Quoting Yyz717 (Reply 9):
This story is bewildering.

I agree. YQY airport has had a very long history of harassing its tenants. One that sticks out is as mentioned .... threatening to bar the use of B1900s for YHZ-YQY flights unless AC places DHC-8s instead!!!

When AC announced the YYZ-YQY-YYZ flight with the CL-65, YQY airport announced that they thought the scheduled times were inconvenient and unless AC rescheduled them, they "may not" allow them to land! I guess AC told them to take it or leave it, as the times have not changed. But in reality, the late into YQY and early out of YQY are best for connections.



Never gonna grow up, never gonna slow down .... Barefoot Blue Jean Night
User currently offlineSkywatcher From Canada, joined Sep 2002, 460 posts, RR: 4
Reply 11, posted (5 years 5 months 2 weeks 5 days 1 hour ago) and read 2721 times:

I believe the Sydney metro population is a bit above 100,000 (and dropping steadily but surely over the last 50 years).

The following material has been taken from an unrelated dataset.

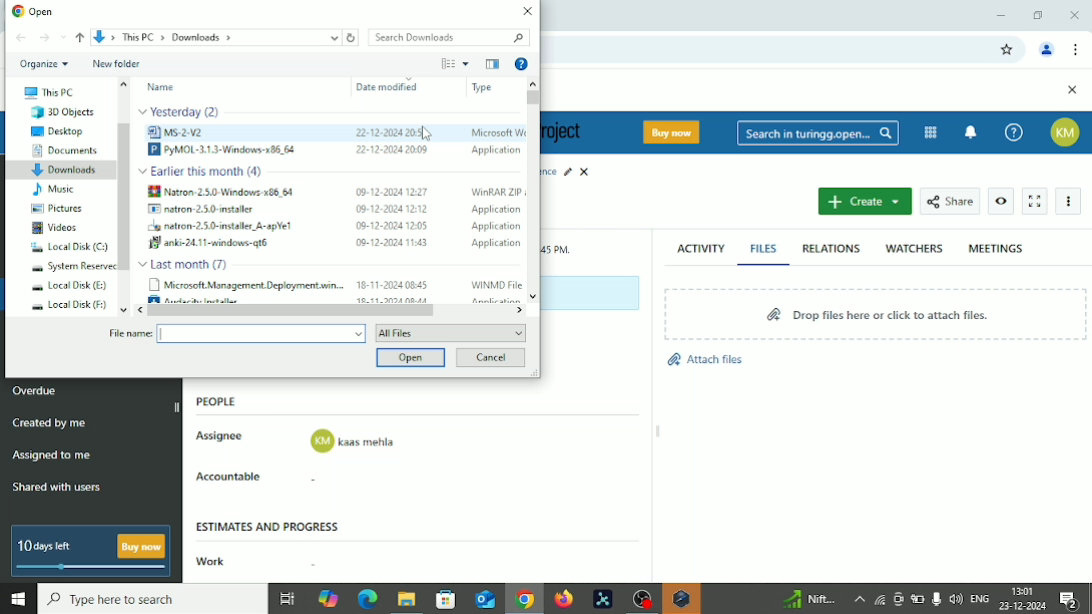 Image resolution: width=1092 pixels, height=614 pixels. Describe the element at coordinates (534, 296) in the screenshot. I see `move down` at that location.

It's amazing that the most economically disadvantaged area in Canada (Cape Breton Island) has bureacrats that behave this way. Is this atittude representative of local atittudes? Is this the type of thinking that is contributing to the economic disaster in Cape Breton?


User currently offlineGte439u From Canada, joined Nov 2003, 361 posts, RR: 1
Reply 12, posted (5 years 5 months 2 weeks 5 days ago) and read 2684 times:



Quoting Multimark (Reply 7):
The airport's making a prudent decision. Its long been apparent that Canada can only sustain two national airlines. Why let Sunwing step in on a seasonal basis and jeopardize the two year-round carriers (and hence the airport's long-term revenue)? Sydney's only got a population of @25,000.

I would probably agree with you in regards to the market size. However, the issue here is whether or not it is in the power of a Canadian airport authority to refuse to do business with an airline approved by the Canada Transportation Agency.

Quoting Yyz717 (Reply 9):
Quoting Gte439u (Reply 2):
Does an airport operator in Canada have the legal right to refuse an airline the ability to operate a certain route on the grounds that the market is insufficient in size?

It would appear to be the case.

Blatant favouritism (whether intentional or not) not to mention uncompetitive behaviour. This story is bewildering.

I'm sure that Sunwing has a few good lawyers on retainer. While the airport authority *may* have the power to refuse a carrier landing slots, I question if 'insufficient market size' is a permissible ground on which to make such a refusal.


(I am still researching this problem even though only the competition aspects are related to my thesis topic; airlines are more fun than gold mines! One of the joys of graduate studies in law is having an academic law library my disposal 24/7.)